• Provided passage
Therefore, in (1) the first and fifth numbers are positive and infinite, the third is negative and infinite, the second is positive and infinitesimal, while the fourth is negative and infinitesimal. A more detailed presentation of Alpha Theory and the set $\mathbb {E}$ can be found in [13].

3 The BAN Format

The BAN encoding consists in a finite length representation for Euclidean numbers; however, as for IEEE 754 floating point numbers, it cannot represent the whole set $\mathbb {E}$ because it would require infinitely many binary possible representations, i.e., an infinite computer memory. Any Euclidean number compliant with the following representation can be represented as a BAN:

$$\begin{aligned} \xi = \sum _{i=1}^L r_i\alpha ^{p-i}, \end{aligned}$$

where $L\in \mathbb {N}$ is the encoding length, $r_i\in \mathbb {R}$ and $p\in \mathbb {Z}$. Changing perspective, one can define a BAN as a Euclidean number that can be represented by a linear combination of L subsequent integer powers of $\alpha $.

• Supplied information
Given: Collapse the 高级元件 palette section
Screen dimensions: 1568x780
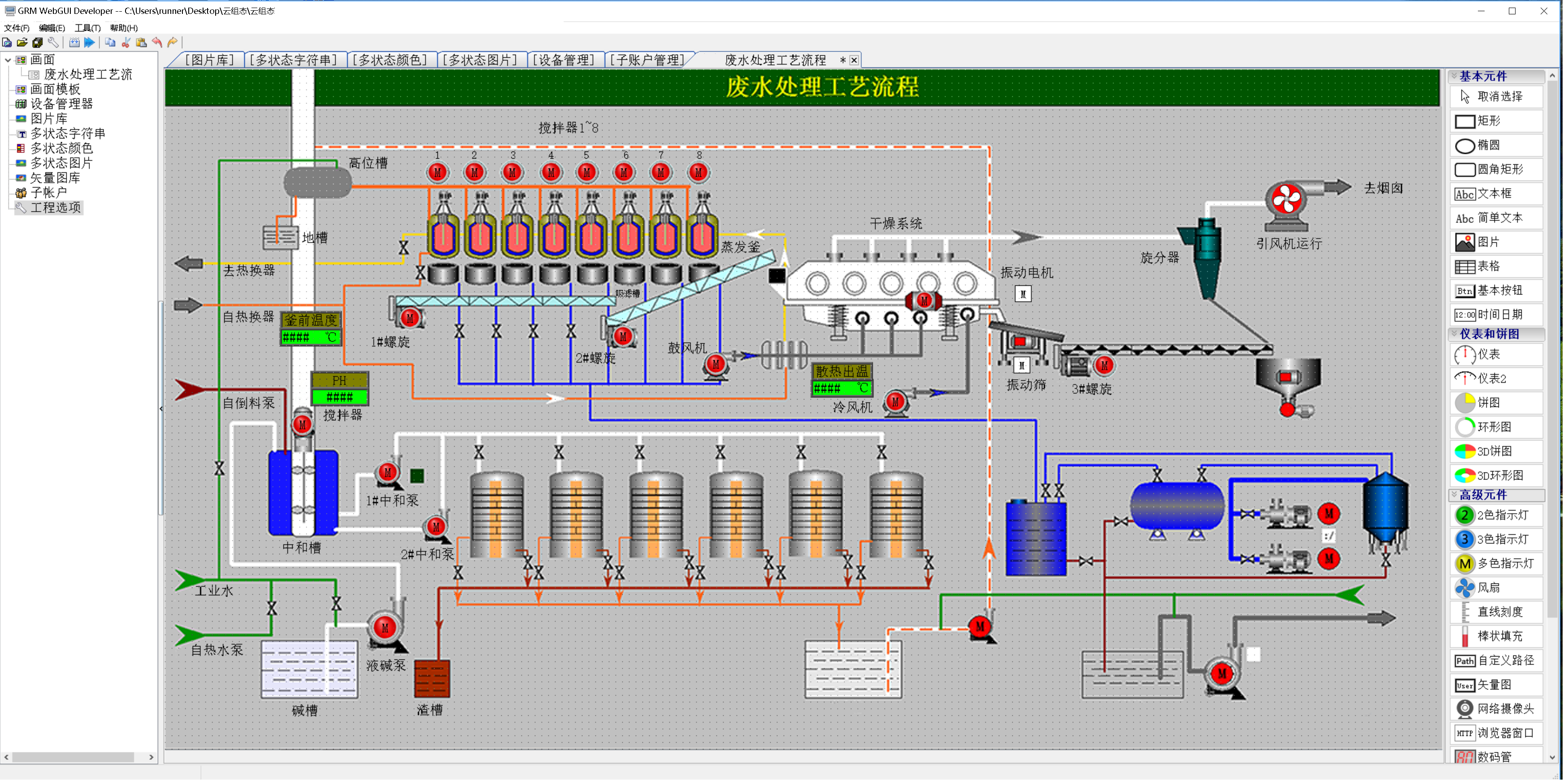Looking at the screenshot, I should click(1454, 494).

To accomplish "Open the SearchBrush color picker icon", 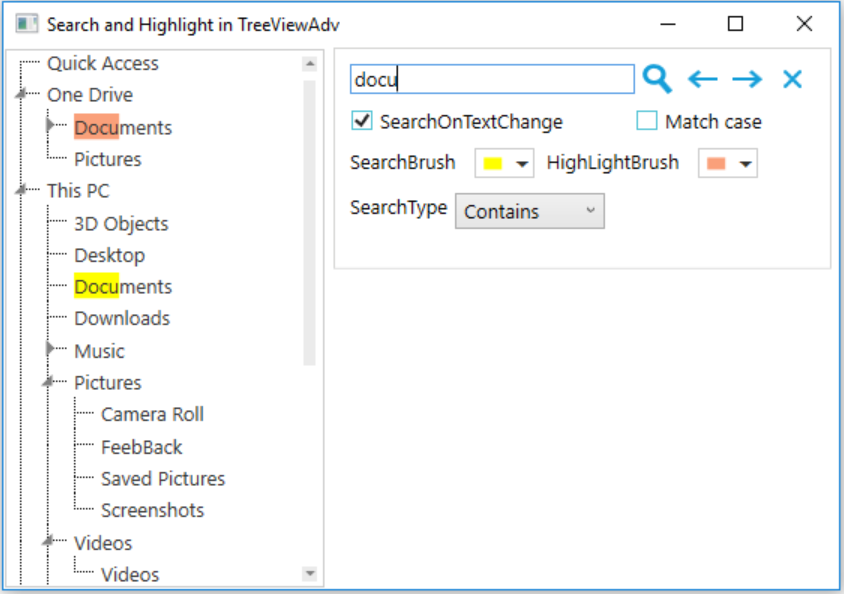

• Exercise instructions
(A) From the passage on the BAN format, extract the text starting with "3 The BAN Format" and going on through "of $\alpha $.".
(B) Continue the passage on the BAN format and Euclidean numbers from where it stops.

• Answers provided
(A)
3 The BAN Format

The BAN encoding consists in a finite length representation for Euclidean numbers; however, as for IEEE 754 floating point numbers, it cannot represent the whole set $\mathbb {E}$ because it would require infinitely many binary possible representations, i.e., an infinite computer memory. Any Euclidean number compliant with the following representation can be represented as a BAN:

$$\begin{aligned} \xi = \sum _{i=1}^L r_i\alpha ^{p-i}, \end{aligned}$$

where $L\in \mathbb {N}$ is the encoding length, $r_i\in \mathbb {R}$ and $p\in \mathbb {Z}$. Changing perspective, one can define a BAN as a Euclidean number that can be represented by a linear combination of L subsequent integer powers of $\alpha $.

(B)
From the very first glimpse, one may notice that the BAN representation of a Euclidean number is very similar to the one of a polynomial, suggesting how cumbersome can be to execute algebraic operations between BANs. An example of addition and multiplication between BANs with $L=3$ follows:

$$\begin{aligned} (3.2\alpha ^2-0.5\alpha +1.4)+(0.2\alpha +1-1.5\alpha ^{-1}) = 3.2\alpha ^2-0.3\alpha +2.4-1.5\alpha ^{-1} \end{aligned}$$

$$\begin{aligned} (3.2\alpha ^2-0.5\alpha +1.4)\times (0.2\alpha +1-1.5\alpha ^{-1}) = 0.64 \alpha ^3 +3.1\alpha ^2 - 5.02\alpha - 2.15 - 2.1\alpha ^{-1} \end{aligned}$$

Both computations output a result that is not a BAN since it requires more than three consecutive powers of $\alpha $ to be represented. Therefore, there is the need to approximate them considering only the first three highest powers of $\alpha $, the most significant ones somehow, that is executing a truncation of the result. Below we report the numerical execution of the previous two operations, along with the division, realized by a software simulator of a BAN Processing Unit (BPU, whose hardware design has been recently proposed in [12]). The latter manipulates and outputs BANs in the normal form [13], i.e., in the standardized format which guarantees the uniqueness of the representation.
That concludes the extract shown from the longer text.